■ Written request ■
Copy out every item below word for word, with nothing changed.

■ Listed records ■
● ● ●

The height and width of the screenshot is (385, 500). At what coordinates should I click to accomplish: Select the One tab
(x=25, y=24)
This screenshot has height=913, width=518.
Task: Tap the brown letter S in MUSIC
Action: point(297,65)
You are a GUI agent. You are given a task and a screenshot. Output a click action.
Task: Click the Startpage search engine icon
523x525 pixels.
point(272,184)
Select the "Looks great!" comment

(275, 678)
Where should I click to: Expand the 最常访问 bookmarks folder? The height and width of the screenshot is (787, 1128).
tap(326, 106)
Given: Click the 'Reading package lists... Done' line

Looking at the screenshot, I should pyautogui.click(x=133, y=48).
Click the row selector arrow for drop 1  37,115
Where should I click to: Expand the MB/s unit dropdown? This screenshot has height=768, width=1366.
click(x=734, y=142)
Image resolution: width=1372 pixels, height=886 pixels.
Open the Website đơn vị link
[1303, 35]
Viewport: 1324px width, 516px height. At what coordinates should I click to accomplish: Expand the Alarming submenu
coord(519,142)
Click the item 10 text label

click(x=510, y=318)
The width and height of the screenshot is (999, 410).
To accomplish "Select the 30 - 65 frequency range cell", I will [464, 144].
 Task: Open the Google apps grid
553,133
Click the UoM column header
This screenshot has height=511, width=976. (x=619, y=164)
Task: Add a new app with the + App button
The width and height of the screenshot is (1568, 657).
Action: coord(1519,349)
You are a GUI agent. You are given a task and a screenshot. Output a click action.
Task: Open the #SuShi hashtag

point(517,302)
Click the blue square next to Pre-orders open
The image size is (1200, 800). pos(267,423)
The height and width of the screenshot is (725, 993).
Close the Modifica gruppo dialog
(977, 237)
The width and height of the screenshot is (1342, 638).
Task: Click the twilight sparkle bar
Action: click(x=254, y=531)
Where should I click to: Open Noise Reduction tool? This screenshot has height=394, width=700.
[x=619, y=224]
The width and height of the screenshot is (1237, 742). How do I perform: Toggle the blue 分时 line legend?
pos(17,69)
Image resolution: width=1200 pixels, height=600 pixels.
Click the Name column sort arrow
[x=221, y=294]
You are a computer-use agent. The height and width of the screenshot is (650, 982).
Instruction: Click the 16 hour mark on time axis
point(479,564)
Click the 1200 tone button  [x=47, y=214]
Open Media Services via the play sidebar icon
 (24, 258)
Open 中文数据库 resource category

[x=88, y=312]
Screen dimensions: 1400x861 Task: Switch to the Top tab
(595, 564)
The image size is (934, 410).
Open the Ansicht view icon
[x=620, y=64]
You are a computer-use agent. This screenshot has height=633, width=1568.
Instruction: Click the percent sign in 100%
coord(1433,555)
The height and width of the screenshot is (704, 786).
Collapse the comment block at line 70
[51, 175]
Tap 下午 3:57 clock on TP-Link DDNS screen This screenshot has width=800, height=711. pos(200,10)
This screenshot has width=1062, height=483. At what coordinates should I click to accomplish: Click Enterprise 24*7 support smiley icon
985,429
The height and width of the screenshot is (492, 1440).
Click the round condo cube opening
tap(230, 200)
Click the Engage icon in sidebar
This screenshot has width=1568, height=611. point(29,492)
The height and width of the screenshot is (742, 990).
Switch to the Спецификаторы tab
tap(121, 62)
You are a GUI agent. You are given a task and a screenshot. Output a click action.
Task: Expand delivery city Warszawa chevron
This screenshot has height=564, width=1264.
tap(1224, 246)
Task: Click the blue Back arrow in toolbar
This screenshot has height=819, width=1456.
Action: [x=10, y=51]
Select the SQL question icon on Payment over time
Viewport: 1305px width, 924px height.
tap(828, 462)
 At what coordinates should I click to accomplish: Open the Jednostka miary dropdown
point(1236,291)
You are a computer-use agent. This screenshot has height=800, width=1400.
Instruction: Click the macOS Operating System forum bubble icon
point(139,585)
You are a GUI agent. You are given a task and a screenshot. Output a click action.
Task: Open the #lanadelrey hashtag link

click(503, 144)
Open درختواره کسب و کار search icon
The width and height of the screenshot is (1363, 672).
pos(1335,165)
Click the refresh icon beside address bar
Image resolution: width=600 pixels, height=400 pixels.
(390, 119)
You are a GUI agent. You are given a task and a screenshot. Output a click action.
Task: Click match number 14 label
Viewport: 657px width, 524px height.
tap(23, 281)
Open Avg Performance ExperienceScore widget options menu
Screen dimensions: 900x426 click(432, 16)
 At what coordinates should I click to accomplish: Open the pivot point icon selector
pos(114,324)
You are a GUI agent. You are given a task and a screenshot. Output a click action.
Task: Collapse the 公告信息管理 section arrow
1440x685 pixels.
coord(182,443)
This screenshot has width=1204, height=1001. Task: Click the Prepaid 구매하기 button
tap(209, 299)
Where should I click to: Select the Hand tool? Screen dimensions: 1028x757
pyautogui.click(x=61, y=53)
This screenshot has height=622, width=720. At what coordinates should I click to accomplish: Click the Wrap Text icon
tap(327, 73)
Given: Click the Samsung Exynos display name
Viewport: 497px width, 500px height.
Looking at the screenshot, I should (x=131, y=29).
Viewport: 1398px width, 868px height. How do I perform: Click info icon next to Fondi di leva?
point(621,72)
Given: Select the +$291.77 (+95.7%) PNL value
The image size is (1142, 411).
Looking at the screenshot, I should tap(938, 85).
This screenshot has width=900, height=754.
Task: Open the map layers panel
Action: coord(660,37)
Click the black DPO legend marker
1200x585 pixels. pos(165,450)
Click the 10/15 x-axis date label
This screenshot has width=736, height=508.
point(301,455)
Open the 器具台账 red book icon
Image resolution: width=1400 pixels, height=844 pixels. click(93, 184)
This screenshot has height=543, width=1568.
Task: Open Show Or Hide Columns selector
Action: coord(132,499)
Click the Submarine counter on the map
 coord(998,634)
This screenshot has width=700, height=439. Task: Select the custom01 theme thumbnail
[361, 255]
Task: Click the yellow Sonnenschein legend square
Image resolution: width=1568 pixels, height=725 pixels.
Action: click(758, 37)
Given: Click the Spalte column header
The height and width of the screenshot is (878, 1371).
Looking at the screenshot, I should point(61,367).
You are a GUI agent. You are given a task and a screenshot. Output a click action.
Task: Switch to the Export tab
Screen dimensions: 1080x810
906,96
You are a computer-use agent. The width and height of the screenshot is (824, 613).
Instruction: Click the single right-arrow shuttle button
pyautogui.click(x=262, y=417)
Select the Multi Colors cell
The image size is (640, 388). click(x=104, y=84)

● ● ●

■ Full response ■
The height and width of the screenshot is (385, 500). At what coordinates should I click to accomplish: Select the One tab
(x=25, y=24)
This screenshot has height=913, width=518.
Task: Tap the brown letter S in MUSIC
Action: point(297,65)
You are a GUI agent. You are given a task and a screenshot. Output a click action.
Task: Click the Startpage search engine icon
523x525 pixels.
point(272,184)
Select the "Looks great!" comment

(275, 678)
Where should I click to: Expand the 最常访问 bookmarks folder? The height and width of the screenshot is (787, 1128).
tap(326, 106)
Given: Click the 'Reading package lists... Done' line

Looking at the screenshot, I should pyautogui.click(x=133, y=48).
Click the row selector arrow for drop 1  37,115
Where should I click to: Expand the MB/s unit dropdown? This screenshot has height=768, width=1366.
click(x=734, y=142)
Image resolution: width=1372 pixels, height=886 pixels.
Open the Website đơn vị link
[1303, 35]
Viewport: 1324px width, 516px height. At what coordinates should I click to accomplish: Expand the Alarming submenu
coord(519,142)
Click the item 10 text label

click(x=510, y=318)
The width and height of the screenshot is (999, 410).
To accomplish "Select the 30 - 65 frequency range cell", I will [464, 144].
 Task: Open the Google apps grid
553,133
Click the UoM column header
This screenshot has height=511, width=976. (x=619, y=164)
Task: Add a new app with the + App button
The width and height of the screenshot is (1568, 657).
Action: coord(1519,349)
You are a GUI agent. You are given a task and a screenshot. Output a click action.
Task: Open the #SuShi hashtag

point(517,302)
Click the blue square next to Pre-orders open
The image size is (1200, 800). pos(267,423)
The height and width of the screenshot is (725, 993).
Close the Modifica gruppo dialog
(977, 237)
The width and height of the screenshot is (1342, 638).
Task: Click the twilight sparkle bar
Action: click(x=254, y=531)
Where should I click to: Open Noise Reduction tool? This screenshot has height=394, width=700.
[x=619, y=224]
The width and height of the screenshot is (1237, 742). How do I perform: Toggle the blue 分时 line legend?
pos(17,69)
Image resolution: width=1200 pixels, height=600 pixels.
Click the Name column sort arrow
[x=221, y=294]
You are a computer-use agent. The height and width of the screenshot is (650, 982).
Instruction: Click the 16 hour mark on time axis
point(479,564)
Click the 1200 tone button  [x=47, y=214]
Open Media Services via the play sidebar icon
 (24, 258)
Open 中文数据库 resource category

[x=88, y=312]
Screen dimensions: 1400x861 Task: Switch to the Top tab
(595, 564)
The image size is (934, 410).
Open the Ansicht view icon
[x=620, y=64]
You are a computer-use agent. This screenshot has height=633, width=1568.
Instruction: Click the percent sign in 100%
coord(1433,555)
The height and width of the screenshot is (704, 786).
Collapse the comment block at line 70
[51, 175]
Tap 下午 3:57 clock on TP-Link DDNS screen This screenshot has width=800, height=711. pos(200,10)
This screenshot has width=1062, height=483. At what coordinates should I click to accomplish: Click Enterprise 24*7 support smiley icon
985,429
The height and width of the screenshot is (492, 1440).
Click the round condo cube opening
tap(230, 200)
Click the Engage icon in sidebar
This screenshot has width=1568, height=611. point(29,492)
The height and width of the screenshot is (742, 990).
Switch to the Спецификаторы tab
tap(121, 62)
You are a GUI agent. You are given a task and a screenshot. Output a click action.
Task: Expand delivery city Warszawa chevron
This screenshot has height=564, width=1264.
tap(1224, 246)
Task: Click the blue Back arrow in toolbar
This screenshot has height=819, width=1456.
Action: [x=10, y=51]
Select the SQL question icon on Payment over time
Viewport: 1305px width, 924px height.
tap(828, 462)
 At what coordinates should I click to accomplish: Open the Jednostka miary dropdown
point(1236,291)
You are a computer-use agent. This screenshot has height=800, width=1400.
Instruction: Click the macOS Operating System forum bubble icon
point(139,585)
You are a GUI agent. You are given a task and a screenshot. Output a click action.
Task: Open the #lanadelrey hashtag link

click(503, 144)
Open درختواره کسب و کار search icon
The width and height of the screenshot is (1363, 672).
pos(1335,165)
Click the refresh icon beside address bar
Image resolution: width=600 pixels, height=400 pixels.
(390, 119)
You are a GUI agent. You are given a task and a screenshot. Output a click action.
Task: Click match number 14 label
Viewport: 657px width, 524px height.
tap(23, 281)
Open Avg Performance ExperienceScore widget options menu
Screen dimensions: 900x426 click(432, 16)
 At what coordinates should I click to accomplish: Open the pivot point icon selector
pos(114,324)
You are a GUI agent. You are given a task and a screenshot. Output a click action.
Task: Collapse the 公告信息管理 section arrow
1440x685 pixels.
coord(182,443)
This screenshot has width=1204, height=1001. Task: Click the Prepaid 구매하기 button
tap(209, 299)
Where should I click to: Select the Hand tool? Screen dimensions: 1028x757
pyautogui.click(x=61, y=53)
This screenshot has height=622, width=720. At what coordinates should I click to accomplish: Click the Wrap Text icon
tap(327, 73)
Given: Click the Samsung Exynos display name
Viewport: 497px width, 500px height.
Looking at the screenshot, I should (x=131, y=29).
Viewport: 1398px width, 868px height. How do I perform: Click info icon next to Fondi di leva?
point(621,72)
Given: Select the +$291.77 (+95.7%) PNL value
The image size is (1142, 411).
Looking at the screenshot, I should tap(938, 85).
This screenshot has width=900, height=754.
Task: Open the map layers panel
Action: coord(660,37)
Click the black DPO legend marker
1200x585 pixels. pos(165,450)
Click the 10/15 x-axis date label
This screenshot has width=736, height=508.
point(301,455)
Open the 器具台账 red book icon
Image resolution: width=1400 pixels, height=844 pixels. click(93, 184)
This screenshot has height=543, width=1568.
Task: Open Show Or Hide Columns selector
Action: coord(132,499)
Click the Submarine counter on the map
 coord(998,634)
This screenshot has width=700, height=439. Task: Select the custom01 theme thumbnail
[361, 255]
Task: Click the yellow Sonnenschein legend square
Image resolution: width=1568 pixels, height=725 pixels.
Action: click(758, 37)
Given: Click the Spalte column header
The height and width of the screenshot is (878, 1371).
Looking at the screenshot, I should point(61,367).
You are a GUI agent. You are given a task and a screenshot. Output a click action.
Task: Switch to the Export tab
Screen dimensions: 1080x810
906,96
You are a computer-use agent. The width and height of the screenshot is (824, 613).
Instruction: Click the single right-arrow shuttle button
pyautogui.click(x=262, y=417)
Select the Multi Colors cell
The image size is (640, 388). click(x=104, y=84)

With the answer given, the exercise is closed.